L'articolo sul libro papiniano dedicato a Dante , ha suscitato un vespaio.
Ne conosciamo tutti i retroscena, che non rendiamo noti per spirito di riservatezza certamente non giornalistico. Pubblichiamo soltanto la risposta di Pietro Corsi alla lunga lettera della traduttrice chiamata in causa, apparsa sul «Ponte» del 29 giugno 2003.
Gentile signora, lei mi concederà libertà di giudizio sul volumetto papiniano, non esistendo ancora un Minculpop alle cui direttive attenersi. Per lo stesso motivo, lei ha diritto a non condividere «pressoché nulla dell'articolo in questione». Parole generose rispetto al resto della sua lettera dove, con tutta evidenza, «nulla» si salva del mio scritto.
Non ho mai creduto né al Dante brutto né al Dante «medico, mago e alchimista» di cui parla (p. 8 del volume in questione edito da Raffaelli) il presidente del Centro di cui lei fa parte, sulla scia di una tradizione esoterica a cui invano un mio amatissimo congiunto, grado 32° della Massoneria (pensi un po' a chi fanno scrivere sul Ponte), ha tentato di convertirmi con lunghe e pazienti lezioni.
Vengo al «punto chiave». Lei ha inteso quel «conspecta puella» come un ablativo assoluto, mentre non lo è per niente.
Il soggetto del participio in ablativo, infatti, dev'essere diverso dal soggetto della proposizione principale.
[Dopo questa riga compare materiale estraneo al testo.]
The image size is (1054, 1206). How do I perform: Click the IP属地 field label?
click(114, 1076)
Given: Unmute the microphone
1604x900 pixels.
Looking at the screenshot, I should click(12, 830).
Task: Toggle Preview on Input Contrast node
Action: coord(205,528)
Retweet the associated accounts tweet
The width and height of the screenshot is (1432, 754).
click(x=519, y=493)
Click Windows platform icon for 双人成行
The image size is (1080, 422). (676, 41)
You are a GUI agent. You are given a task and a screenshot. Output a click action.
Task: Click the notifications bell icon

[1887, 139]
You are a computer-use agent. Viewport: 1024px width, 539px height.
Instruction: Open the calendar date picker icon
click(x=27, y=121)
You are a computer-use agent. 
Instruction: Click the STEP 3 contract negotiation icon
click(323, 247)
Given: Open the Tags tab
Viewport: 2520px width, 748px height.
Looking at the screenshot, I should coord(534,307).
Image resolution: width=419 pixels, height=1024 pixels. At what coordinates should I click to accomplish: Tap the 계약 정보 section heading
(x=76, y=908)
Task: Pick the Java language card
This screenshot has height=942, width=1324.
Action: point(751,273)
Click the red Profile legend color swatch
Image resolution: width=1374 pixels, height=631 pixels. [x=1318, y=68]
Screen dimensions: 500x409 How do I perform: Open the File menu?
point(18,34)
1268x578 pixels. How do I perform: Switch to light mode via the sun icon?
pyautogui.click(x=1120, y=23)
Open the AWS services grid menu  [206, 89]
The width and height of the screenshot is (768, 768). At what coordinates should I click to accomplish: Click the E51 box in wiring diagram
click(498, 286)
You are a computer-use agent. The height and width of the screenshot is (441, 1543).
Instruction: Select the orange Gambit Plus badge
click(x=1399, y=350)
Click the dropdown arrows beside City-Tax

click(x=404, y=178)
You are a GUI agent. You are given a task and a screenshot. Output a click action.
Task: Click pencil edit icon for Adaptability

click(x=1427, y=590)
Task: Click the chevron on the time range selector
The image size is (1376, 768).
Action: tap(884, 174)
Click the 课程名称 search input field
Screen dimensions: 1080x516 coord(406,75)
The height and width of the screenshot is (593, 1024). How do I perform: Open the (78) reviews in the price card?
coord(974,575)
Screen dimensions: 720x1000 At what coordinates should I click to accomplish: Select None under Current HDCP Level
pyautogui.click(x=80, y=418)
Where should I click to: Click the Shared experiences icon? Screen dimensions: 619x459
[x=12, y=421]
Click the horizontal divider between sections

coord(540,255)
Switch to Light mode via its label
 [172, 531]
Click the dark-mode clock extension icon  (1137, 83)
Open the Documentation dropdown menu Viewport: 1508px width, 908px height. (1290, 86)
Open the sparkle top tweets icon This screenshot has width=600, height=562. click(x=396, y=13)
L'identità del soggetto esclude l'uso dell'ablativo assoluto medesimo.
Il quale esiste soltanto se scriviamo che, «passata una bella ragazza, Dante arrossisce» (oppure: «cessata la tempesta, la flotta parte»).
Non è il caso della sua traduzione: «vista una ragazza, Dante [le] disse». Qui il soggetto che vede, è lo stesso soggetto che parla. Ecco perché scrivevo, e ribadisco, che lei ha perso per strada metà del verbo passivo («conspecta erat»). Con deferenza.